Pull out every line in the entries below that contains the word "Click".

--- Start of Material provided ---

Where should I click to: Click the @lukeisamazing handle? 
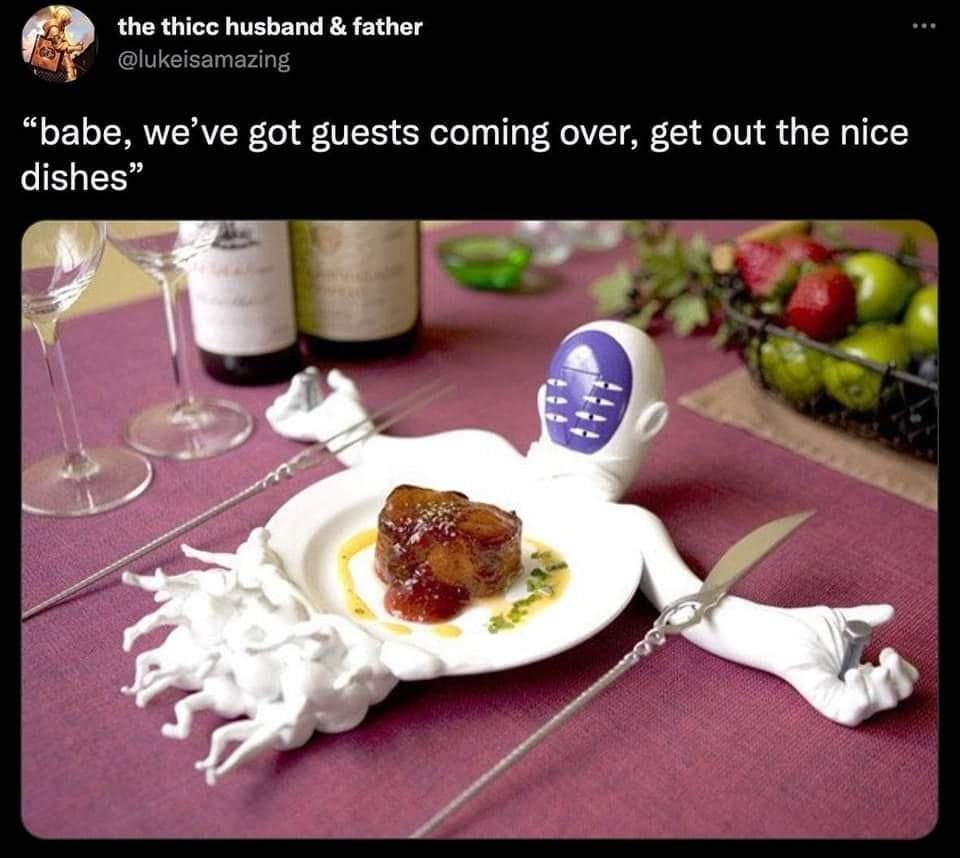204,60
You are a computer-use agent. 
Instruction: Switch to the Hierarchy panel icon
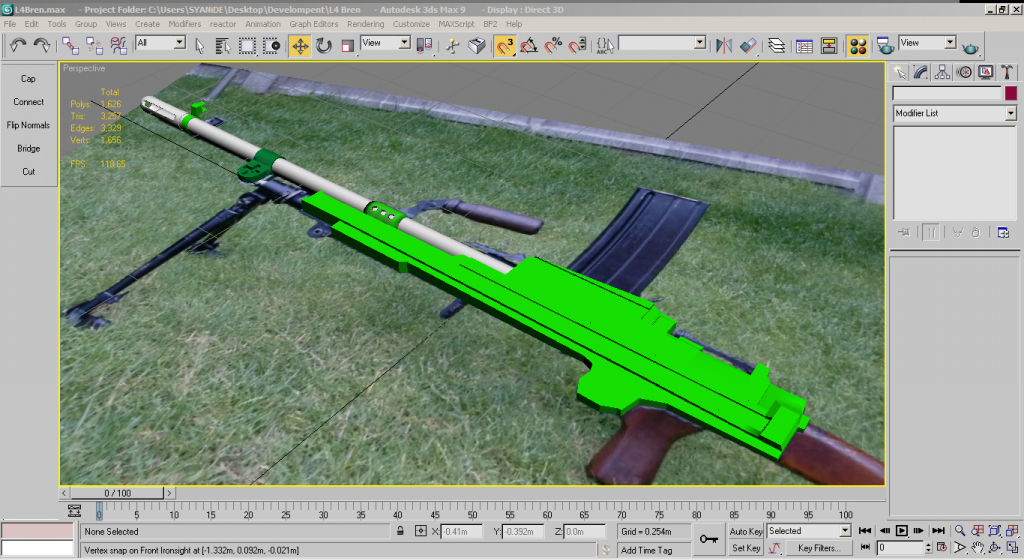[x=942, y=72]
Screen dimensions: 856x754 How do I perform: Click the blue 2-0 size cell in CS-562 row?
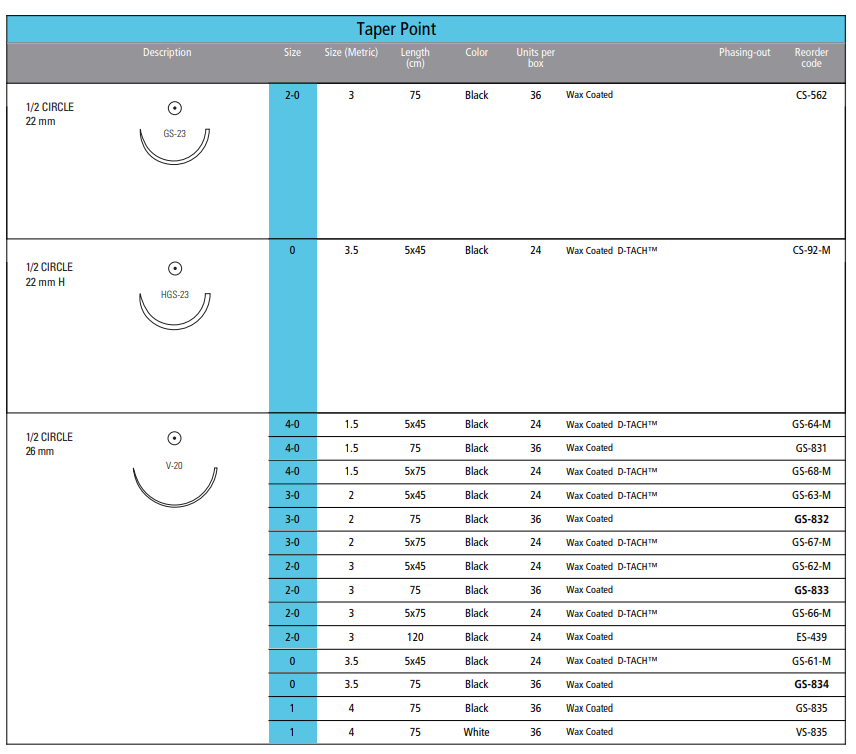pos(292,96)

--- End of Material provided ---

#### Solution to the problem
Where should I click to: Click the @lukeisamazing handle? 
Screen dimensions: 856x754 How do I perform: Click the blue 2-0 size cell in CS-562 row?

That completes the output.